---------- Records supplied ----------
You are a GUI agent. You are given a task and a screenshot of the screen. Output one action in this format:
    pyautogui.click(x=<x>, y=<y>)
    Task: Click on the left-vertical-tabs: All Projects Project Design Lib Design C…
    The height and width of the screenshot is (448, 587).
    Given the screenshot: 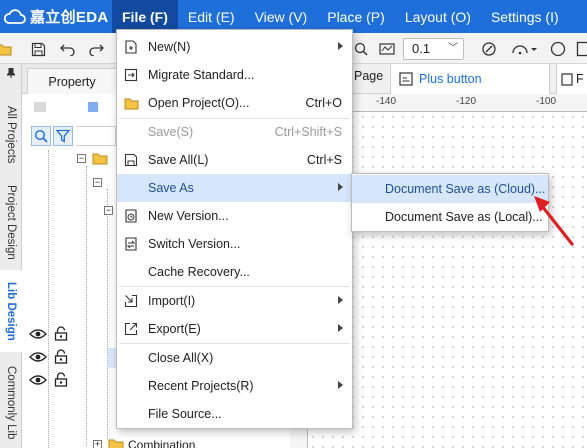 What is the action you would take?
    pyautogui.click(x=11, y=256)
    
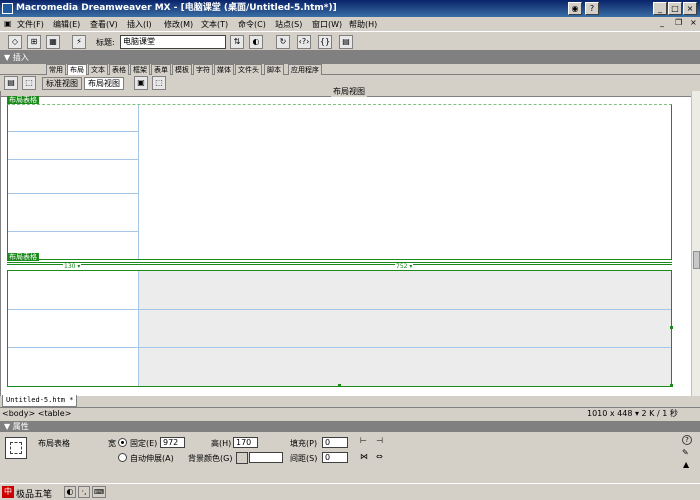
----------
About this exercise:
Reproduce the items from their beginning through the line containing "Task: Click on", inclusive, replacing "screenshot" with "screen capture" and leaving everything else unchanged.

Task result:
You are a GUI agent. You are given a task and a screen capture of the screen. Output one action in this format:
    pyautogui.click(x=<x>, y=<y>)
    Task: Click on the left-vertical-tabs: All Projects Project Design Lib Design C…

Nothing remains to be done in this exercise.